Even so, there are 355 streets named Zhongzheng across Taiwan. Efforts aimed at transitional justice have frequently called for such street names to be changed, as well as for statues of Chiang Kai-shek across Taiwan to be removed. But it is unlikely that there will be significant moves on this front when the Transitional Justice Commission established by the Tsai administration was unable to successfully enact the removal of the 6.3-meter bronze statue of Chiang Kai-shek in the Chiang Kai-shek Memorial in Taipei, the most visible Chiang Kai-shek Statue in Taiwan.

Photo credit: Foxy1219/WikiCommons/CC BY-SA 4.0

Still, Chang may perhaps have electoral motives in mind.

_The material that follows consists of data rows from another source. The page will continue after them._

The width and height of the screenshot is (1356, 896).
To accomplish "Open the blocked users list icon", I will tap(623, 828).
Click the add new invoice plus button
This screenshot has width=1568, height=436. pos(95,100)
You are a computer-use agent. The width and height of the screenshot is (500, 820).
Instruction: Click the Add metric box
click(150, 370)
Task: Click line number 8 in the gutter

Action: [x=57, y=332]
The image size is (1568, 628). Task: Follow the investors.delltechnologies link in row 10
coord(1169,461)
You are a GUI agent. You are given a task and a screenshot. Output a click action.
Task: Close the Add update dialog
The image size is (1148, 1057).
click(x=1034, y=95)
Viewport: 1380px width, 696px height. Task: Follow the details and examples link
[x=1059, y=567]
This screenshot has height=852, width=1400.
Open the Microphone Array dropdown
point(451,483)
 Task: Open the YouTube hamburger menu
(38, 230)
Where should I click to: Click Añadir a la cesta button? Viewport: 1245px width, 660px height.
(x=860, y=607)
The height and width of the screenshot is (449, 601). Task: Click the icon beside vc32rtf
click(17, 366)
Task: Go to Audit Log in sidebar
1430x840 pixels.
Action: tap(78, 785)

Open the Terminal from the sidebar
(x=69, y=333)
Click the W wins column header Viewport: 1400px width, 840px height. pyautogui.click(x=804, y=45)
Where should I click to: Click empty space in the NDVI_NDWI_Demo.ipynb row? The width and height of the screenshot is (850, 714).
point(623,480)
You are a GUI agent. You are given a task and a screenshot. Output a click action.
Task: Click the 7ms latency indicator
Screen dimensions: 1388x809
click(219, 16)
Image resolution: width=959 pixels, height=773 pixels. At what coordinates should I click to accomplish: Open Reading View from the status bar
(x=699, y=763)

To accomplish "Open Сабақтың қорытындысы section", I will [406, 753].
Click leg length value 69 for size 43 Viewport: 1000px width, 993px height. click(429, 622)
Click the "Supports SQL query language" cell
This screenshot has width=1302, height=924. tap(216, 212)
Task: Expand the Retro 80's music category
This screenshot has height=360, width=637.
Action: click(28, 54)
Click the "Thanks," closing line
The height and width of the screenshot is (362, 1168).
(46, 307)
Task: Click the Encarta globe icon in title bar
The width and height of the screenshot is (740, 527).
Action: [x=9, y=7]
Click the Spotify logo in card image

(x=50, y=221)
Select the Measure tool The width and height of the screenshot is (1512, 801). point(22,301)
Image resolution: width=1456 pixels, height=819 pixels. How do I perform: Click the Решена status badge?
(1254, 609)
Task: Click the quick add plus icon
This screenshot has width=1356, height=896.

Taoyuan historically has slanted pan-Blue, despite the fact that Cheng Wen-tsan of the DPP was mayor of Taoyuan from 2014 to 2022. When Chen Shui-bian, as the first non-KMT president in Taiwanese history, made moves to change the names of landmarks and streets of Taiwan, as well as to remove Chiang statues, many Chiang statues were moved to what is now known as the “Valley of the Chiangs” in Taoyuan by then-mayor Eric Chu. This is near the Cihu Mausoleum where Chiang and his son and successor as dictator, Chiang Ching-kuo, are buried. While some international reporting has mistaken this as a move aimed at enacting transitional justice while memorializing authoritarianism, this was in fact a move aimed at protecting Chiang statues.

Indeed, this is not the only recent controversy involving the historical legacy of the Chiangs and street names in Taiwan in the past weeks. Recently, after Taiwan’s win at the 2024 Paris Olympics, Taipei mayor Chiang Wan-an proposed renaming Lane 361 of Fuxing North Road by the Taipei Municipal Zhongshan Junior High School to “Lin Yang Street.” This would be in honor of Taiwanese men’s badminton duo gold medalists Wang Chi-lin and Lee Yang.

Though it is not unheard of for urban infrastructure to be named after Olympic gold medalists in Taiwan, part of the criticism was that Chiang’s move was excessive, and aimed at capitalizing off of national pride in Taiwan’s accomplishments at the Olympics. But controversial also was that this is the same stretch of road that includes Freedom Lane, commemorating free speech martyr Nylon Cheng, the journalist and publisher who self-immolated after police broke into the offices of his pro-democracy magazine, Freedom Era Weekly, after a lengthy stand-off.

Chiang claims, of course, to be the great-grandson of Chiang Kai-shek, though Chiang Wan-an and his father John Chiang are not legitimate descendants of the Chiangs but claim to be his illegitimate descendants. Chiang and his father changed their name from Chang to Chiang when they decided to pursue political office.

Even so, Chiang Wan-an has more commonly expressed pride as a descendant of Chiang Ching-kuo, who is sometimes remembered as a more mild autocrat than the elder Chiang because the processes of Taiwan’s democratization began during his late rule. Consequently, Simon Chang’s moves in Taoyuan to name MRT stations after Chiang Kai-shek prove especially telling about the KMT’s current priorities. Certainly, one does not expect the KMT to make any concessions to transitional justice anytime, rather one expects the KMT to try and frame this simply as “Green Terror” aimed at establishing “cultural Taiwanese independence.”